● STATED PROBLEM: Copy the material starting with the line that contains "Screen dimensions: 1127x430" and going on through the line that contains "Open the apps", changing "thumbnail" to "preview tile" and leaving everything else as it is.

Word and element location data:
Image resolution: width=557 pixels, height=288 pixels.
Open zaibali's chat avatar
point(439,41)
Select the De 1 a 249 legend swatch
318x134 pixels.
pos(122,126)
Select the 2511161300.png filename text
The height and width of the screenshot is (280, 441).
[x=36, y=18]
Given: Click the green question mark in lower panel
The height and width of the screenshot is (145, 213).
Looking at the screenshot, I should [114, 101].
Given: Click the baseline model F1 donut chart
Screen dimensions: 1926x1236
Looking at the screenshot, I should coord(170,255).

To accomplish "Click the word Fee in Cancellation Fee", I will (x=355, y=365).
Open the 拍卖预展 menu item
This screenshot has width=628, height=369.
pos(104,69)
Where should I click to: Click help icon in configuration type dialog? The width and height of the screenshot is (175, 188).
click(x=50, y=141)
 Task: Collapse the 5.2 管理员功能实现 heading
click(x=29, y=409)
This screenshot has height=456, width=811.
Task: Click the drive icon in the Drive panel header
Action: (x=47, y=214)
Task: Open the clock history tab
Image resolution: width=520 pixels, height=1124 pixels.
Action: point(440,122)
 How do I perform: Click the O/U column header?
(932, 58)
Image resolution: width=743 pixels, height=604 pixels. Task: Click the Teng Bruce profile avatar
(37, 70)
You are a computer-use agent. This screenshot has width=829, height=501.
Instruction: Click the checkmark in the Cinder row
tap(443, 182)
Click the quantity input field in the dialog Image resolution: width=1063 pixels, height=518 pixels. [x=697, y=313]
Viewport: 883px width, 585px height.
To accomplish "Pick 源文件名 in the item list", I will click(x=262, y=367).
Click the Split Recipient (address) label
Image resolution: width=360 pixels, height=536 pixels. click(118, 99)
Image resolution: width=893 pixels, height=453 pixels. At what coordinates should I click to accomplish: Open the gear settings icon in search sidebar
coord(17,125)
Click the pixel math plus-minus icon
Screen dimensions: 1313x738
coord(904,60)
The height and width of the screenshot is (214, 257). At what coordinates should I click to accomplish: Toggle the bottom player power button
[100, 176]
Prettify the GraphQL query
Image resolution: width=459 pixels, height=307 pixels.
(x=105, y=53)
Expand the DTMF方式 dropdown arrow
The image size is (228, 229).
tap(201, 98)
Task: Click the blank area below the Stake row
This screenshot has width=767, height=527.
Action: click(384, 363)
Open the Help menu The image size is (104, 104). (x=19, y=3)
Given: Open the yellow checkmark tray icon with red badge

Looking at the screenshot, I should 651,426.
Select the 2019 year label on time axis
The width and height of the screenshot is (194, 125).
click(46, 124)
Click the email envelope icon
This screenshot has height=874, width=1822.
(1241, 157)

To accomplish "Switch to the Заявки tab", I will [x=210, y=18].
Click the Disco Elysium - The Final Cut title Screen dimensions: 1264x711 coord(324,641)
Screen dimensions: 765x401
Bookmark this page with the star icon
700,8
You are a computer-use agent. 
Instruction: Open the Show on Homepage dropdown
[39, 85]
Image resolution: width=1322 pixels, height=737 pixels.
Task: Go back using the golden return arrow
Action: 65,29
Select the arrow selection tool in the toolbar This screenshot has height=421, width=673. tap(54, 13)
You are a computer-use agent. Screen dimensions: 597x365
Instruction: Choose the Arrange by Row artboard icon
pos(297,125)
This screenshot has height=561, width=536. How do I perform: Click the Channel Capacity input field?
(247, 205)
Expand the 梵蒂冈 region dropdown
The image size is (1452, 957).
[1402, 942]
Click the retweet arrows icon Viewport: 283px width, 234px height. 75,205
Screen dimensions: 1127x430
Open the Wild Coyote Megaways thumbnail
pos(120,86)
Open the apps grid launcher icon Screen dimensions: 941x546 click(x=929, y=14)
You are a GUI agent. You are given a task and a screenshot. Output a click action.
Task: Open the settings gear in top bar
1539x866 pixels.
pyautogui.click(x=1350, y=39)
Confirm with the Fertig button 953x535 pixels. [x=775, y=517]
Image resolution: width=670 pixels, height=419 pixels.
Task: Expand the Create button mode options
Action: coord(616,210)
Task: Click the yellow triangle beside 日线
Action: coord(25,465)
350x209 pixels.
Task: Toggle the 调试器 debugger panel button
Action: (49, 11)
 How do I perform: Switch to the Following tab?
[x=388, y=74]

● EXERCISE OUTPUT:
Screen dimensions: 1127x430
Open the Wild Coyote Megaways preview tile
pos(120,86)
Open the apps grid launcher icon Screen dimensions: 941x546 click(x=929, y=14)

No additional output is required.